## Text to read
**********
I admit I was anxious – this is the second graphic I’ve coloured and the first time I’ve worked on all the art for a Hopeless book. I coloured chapters and two pages spreads in Sinners, but that didn’t quite feel the same. On the whole, I’m pleased with it. There’s an inevitable process whereby you know more at the end of a book than you did at the start, but the only thing to do is accept it – if a person tried to re-write, draw or colour a book the same thing would happen at the revision stage and the book would never be finished… Deciding when a thing is good enough is never a comfortable process.

This book represents a significant chunk of my working life last year. I learned a lot – and not just the experience of colouring. I learned what my hands cannot take. For the next book we will be moving at a slower pace so as to put less pressure on my hands and give me options on music and crafting. I have the willpower and discipline to push a hurting body and keep working, but that doesn’t make it a good idea! Just because I can doesn’t mean I should.

This weekend we had some of the two page spreads from the new book out at an event – the coloured images are definitely stronger for display than the black and white ones – much as I love Tom’s original pencils. I’ve gone from starting early last autumn anxious about messing up his drawings to feeling reasonably confident that I’m adding something good to the mix.
**********
## Data block
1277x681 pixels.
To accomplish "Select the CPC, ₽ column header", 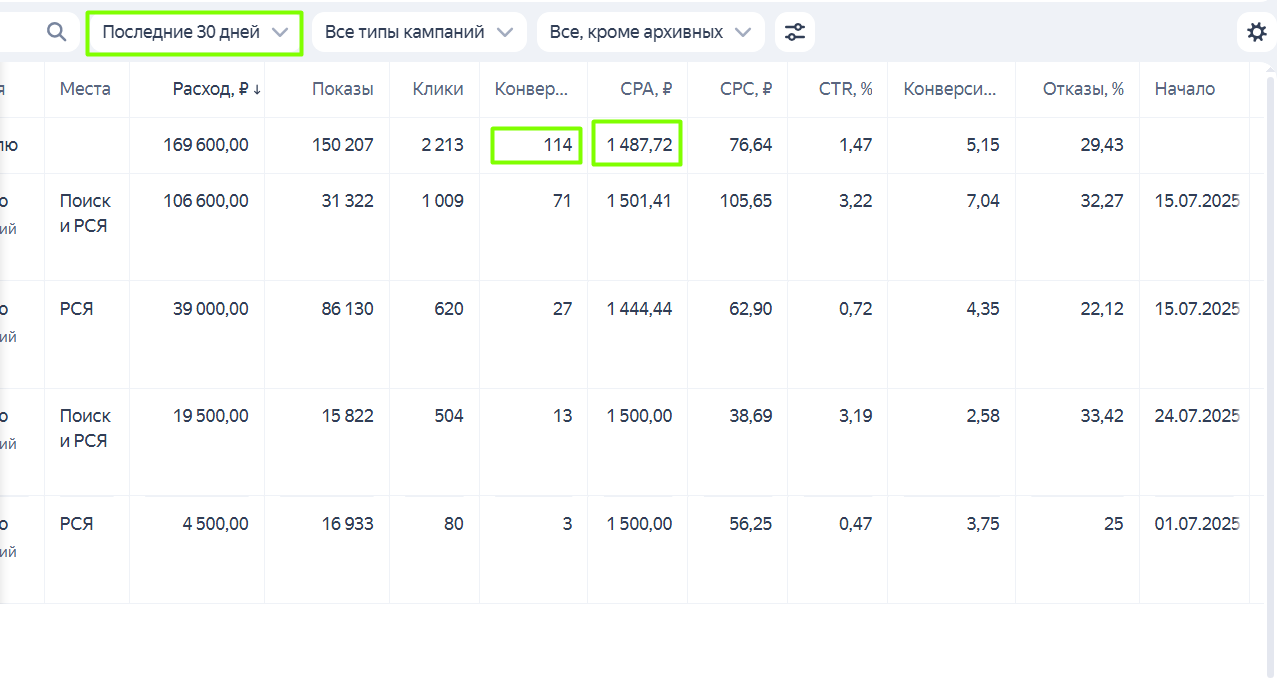I will [746, 89].
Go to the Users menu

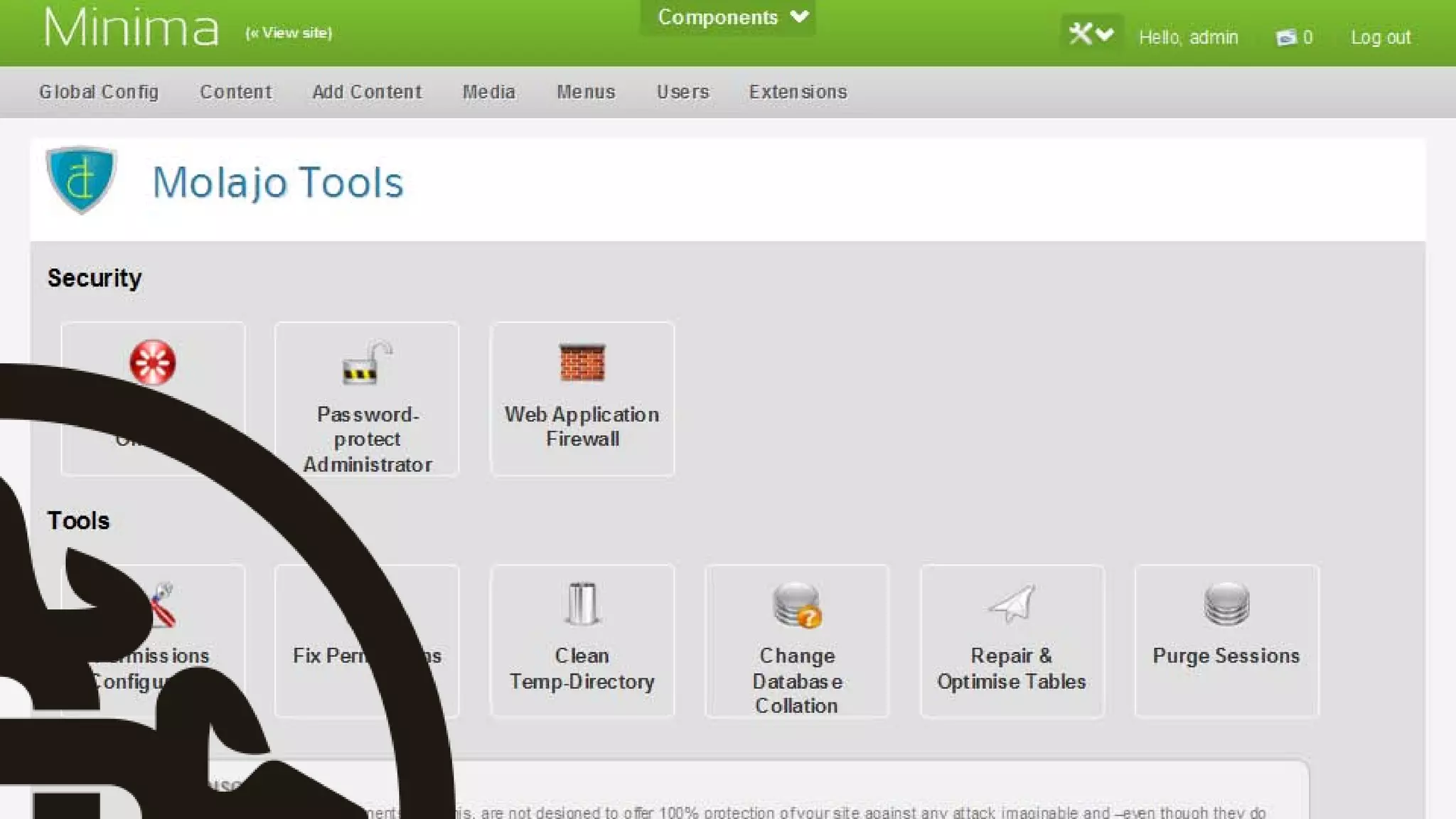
**********
## Task goal
Copy the passage about colouring the book word for word, from "This weekend we" up to and including "to the mix.".

## Final result
This weekend we had some of the two page spreads from the new book out at an event – the coloured images are definitely stronger for display than the black and white ones – much as I love Tom’s original pencils. I’ve gone from starting early last autumn anxious about messing up his drawings to feeling reasonably confident that I’m adding something good to the mix.